In Challis, this court ruled that the plaintiff, a member of a motorcycle club, adequately pled liberty interests arising from ORS 181.575. He was permitted to maintain litigation in pursuit of protection of such interests under the Fourteenth Amendment and 42 U.S.C. § 1983. See Order of May 16, 2000. The plaintiff asserted Portland police violated ORS 181.575 because information was collected from him solely because he wore "club colors," and because Officer Gunderson initiated a process to designate plaintiff's motorcycle club as a criminal gang.

Although this court accepted the plaintiff's argument that ORS 181.575 created liberty interests, the court ultimately concluded the defendants did not violate ORS 181.575 or plaintiff's due process rights. In each of the police encounters relied upon by plaintiff, the officers in question were acting reasonably while harboring suspicions of the possibility of criminal activity. Reasonable suspicions that the plaintiff's club is, or may be, involved in criminal activity arose from confidential reliable informants and on-going investigations. This court reasoned:

Despite the inherent sensitivity of inquiring into the reasonableness of suspicions regarding criminal activities while there are on-going investigations, this court determines that the officers' challenged conduct regarding data collection of plaintiff and his club is, in fact, supported by reasonable grounds for believing plaintiff's club is, or may be, involved in criminal activities. Because there are reasonable grounds for believing that Brother Speed might be involved in criminal activity, the complained-of maintenance of information regarding the club's associations and activities has not been improper. This court concludes that plaintiff has been afforded due process that satisfies the requirements of the Due Process Clause. Plaintiff's interests in being free from the police collecting information about him is relatively minimal when contrasted with the police's legitimate interest in investigating and preventing serious crime by organized gangs.

Summary Judgment Opinion and Order in Challis v. Katz, 00-47-HA, at p. 12.

MOTIONS FOR SUMMARY JUDGMENT

Both parties seek summary judgment regarding plaintiff's remaining claim: whether the city of Portland violated plaintiff's constitutional rights under the Fourteenth Amendment because the Portland police collected and maintained certain information about plaintiff in apparent violation of ORS 181.575.

STANDARDS

Summary judgment is appropriate "if the pleadings, depositions, answers to interrogatories, and admissions on file, together with the affidavits, if any, show that there is no genuine issue as to any material fact and that the moving party is entitled to a judgment as a matter of law." Fed.R.Civ.P. 56(c).

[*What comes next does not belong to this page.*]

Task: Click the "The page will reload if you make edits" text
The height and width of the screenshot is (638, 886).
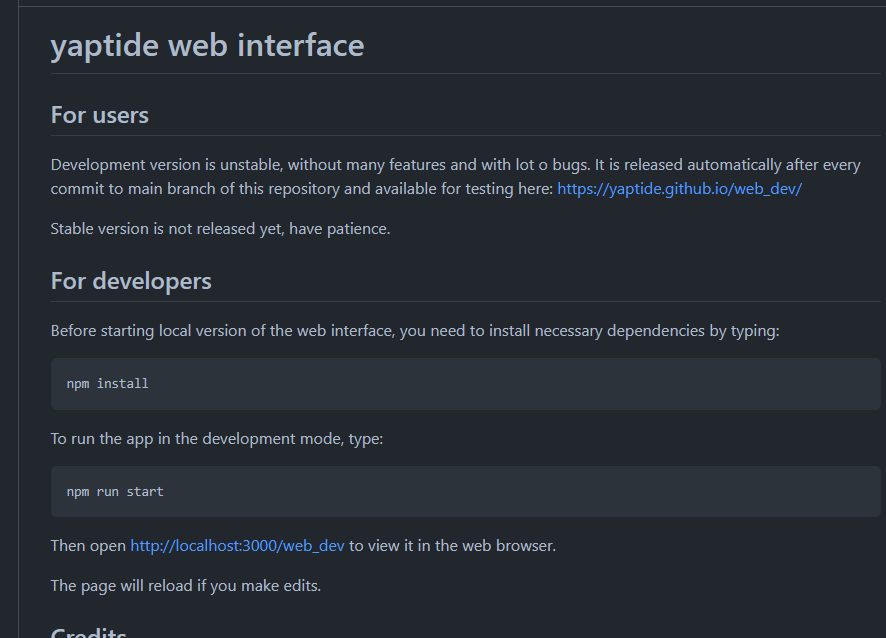Action: coord(185,585)
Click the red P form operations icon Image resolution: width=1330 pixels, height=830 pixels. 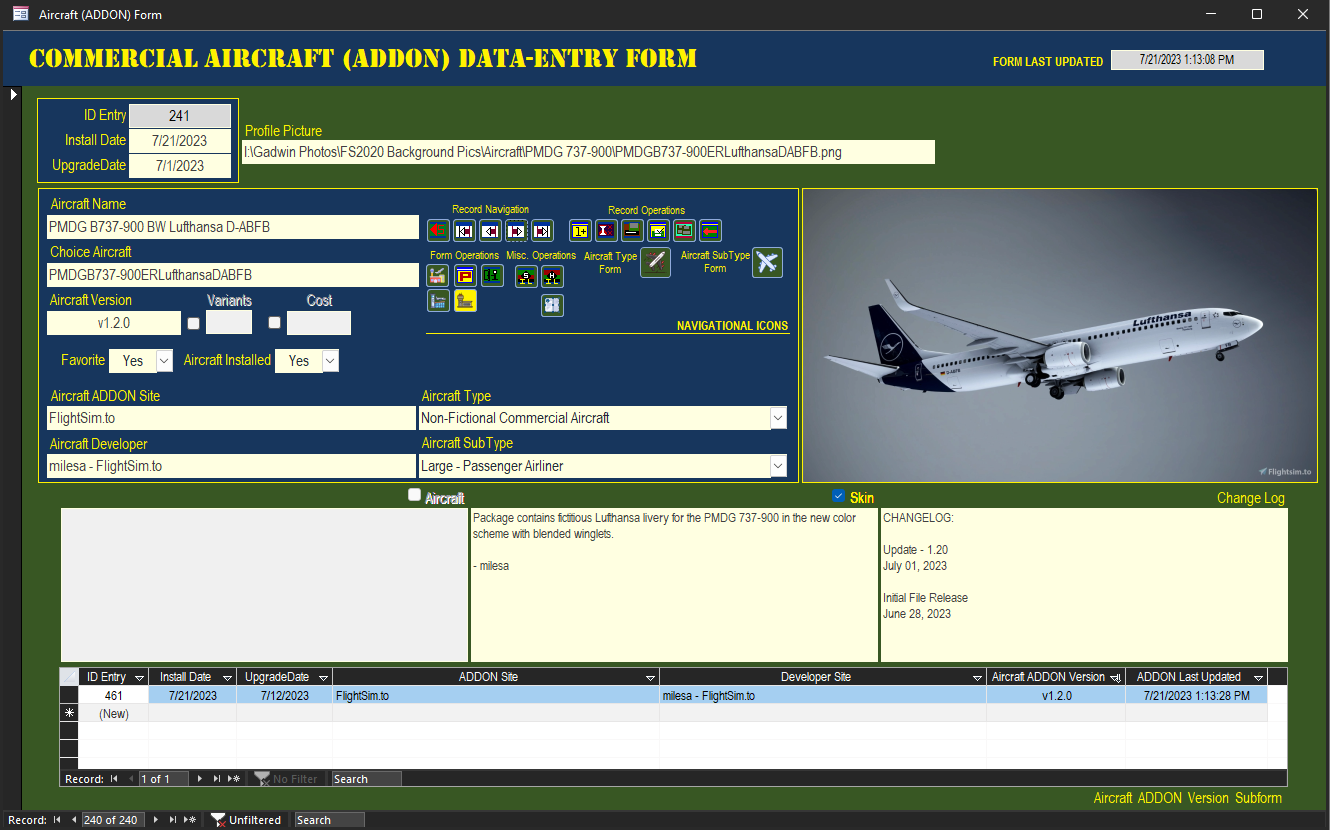(x=465, y=275)
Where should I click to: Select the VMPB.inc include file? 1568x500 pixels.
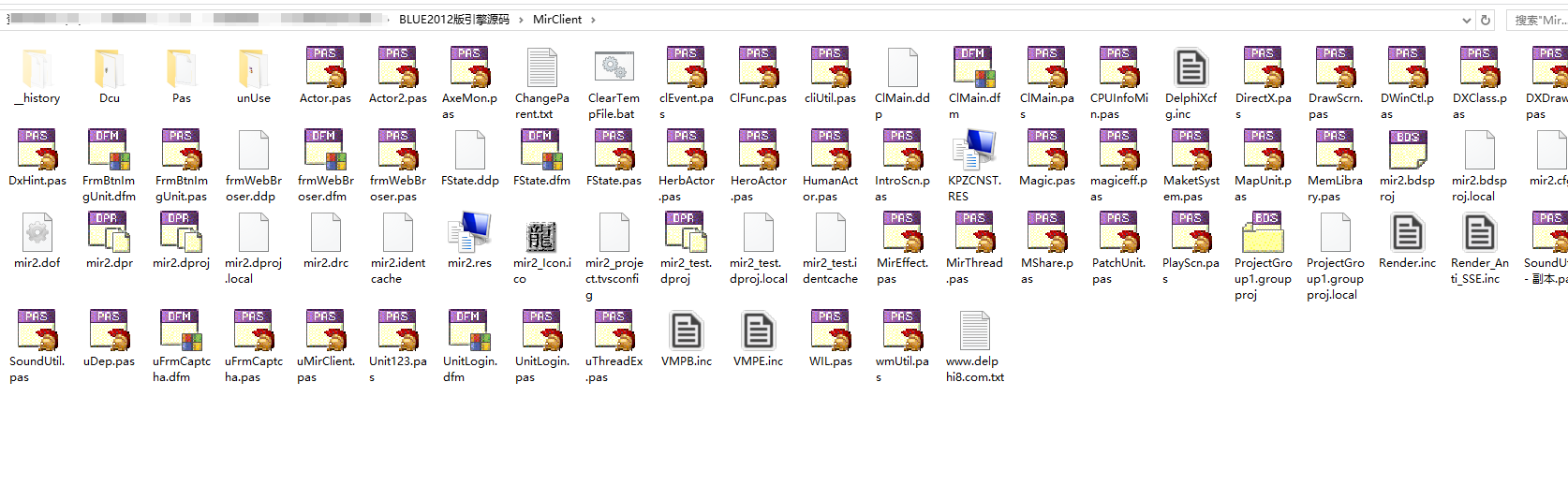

Summary judgment is not proper if material factual issues exist for trial. Warren v. City of Carlsbad, 58 F.3d 439, 441 (9th Cir. 1995), cert. denied, 516 U.S. 1171 (1996).

The moving party has the burden of establishing the absence of a genuine issue of material fact. Celotex Corp. v. Catrett, 477 U.S. 317, 323 (1986). If the moving party shows the absence of a genuine issue of material fact, the nonmoving party must go beyond the pleadings and identify facts which show a genuine issue for trial. Id. at 324. Assuming that there has been sufficient time for discovery, summary judgment should be entered against a "party who fails to make a showing sufficient to establish the existence of an element essential to that party's case, and on which that party will bear the burden of proof at trial." Id. at 322.

Special rules of construction apply to evaluating summary judgment motions: 1) all reasonable doubts as to the existence of genuine issues of material fact should be resolved against the moving party; 2) all inferences to be drawn from the underlying facts must be viewed in the light most favorable to the nonmoving party; and 3) the court must assume the truth of direct evidence set forth by the nonmoving party if it conflicts with direct evidence produced by the moving party. T.W. Electrical Service v. Pacific Electrical Contractors, 809 F.2d 626, 630 (9th Cir. 1987). When different ultimate inferences can be reached, summary judgment is not appropriate. Sankovich v. Life Ins. Co. of North America, 638 F.2d 136, 140 (9th Cir. 1981).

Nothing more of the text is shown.